CHALLENGE 1: Write out the passage on writing about grief word for word, keeping every line as it appears.
====== SOURCE EXCERPT
Writing any kind of emotion that touches a reader’s heart is difficult. But when it comes to relaying the feeling associated with the death of a loved one and the grief that follows, it is paramount you get it right. If you have never experienced the emotion of grief yourself, it is useful to speak to people who are willing to share their experiences with you. This way, you will gain a useful insight into the different stages and coping mechanisms. According to Kübler-Ross, a Swiss psychiatrist, in her 1969 book On Death and Dying, there are five stages in the grieving process. Denial, Anger, Bargaining, Depression, and Acceptance. The length of time it takes to work through each process varies from person to person. The more detail you can include in the feelings of your character, the more the reader will connect with them.

A great piece of advice is to remember the small details when you are writing about grief. If a person loses a loved one, certain things can trigger painful memories, even years later.
============
====== STORED ROWS
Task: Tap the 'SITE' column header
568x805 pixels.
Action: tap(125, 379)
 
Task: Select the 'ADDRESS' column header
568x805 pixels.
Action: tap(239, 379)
============
CHALLENGE 2: Give the two entries above again, reproducing each of their lines without any change.

RESPONSE 1:
Writing any kind of emotion that touches a reader’s heart is difficult. But when it comes to relaying the feeling associated with the death of a loved one and the grief that follows, it is paramount you get it right. If you have never experienced the emotion of grief yourself, it is useful to speak to people who are willing to share their experiences with you. This way, you will gain a useful insight into the different stages and coping mechanisms. According to Kübler-Ross, a Swiss psychiatrist, in her 1969 book On Death and Dying, there are five stages in the grieving process. Denial, Anger, Bargaining, Depression, and Acceptance. The length of time it takes to work through each process varies from person to person. The more detail you can include in the feelings of your character, the more the reader will connect with them.

A great piece of advice is to remember the small details when you are writing about grief. If a person loses a loved one, certain things can trigger painful memories, even years later.

RESPONSE 2:
Task: Tap the 'SITE' column header
568x805 pixels.
Action: tap(125, 379)
 
Task: Select the 'ADDRESS' column header
568x805 pixels.
Action: tap(239, 379)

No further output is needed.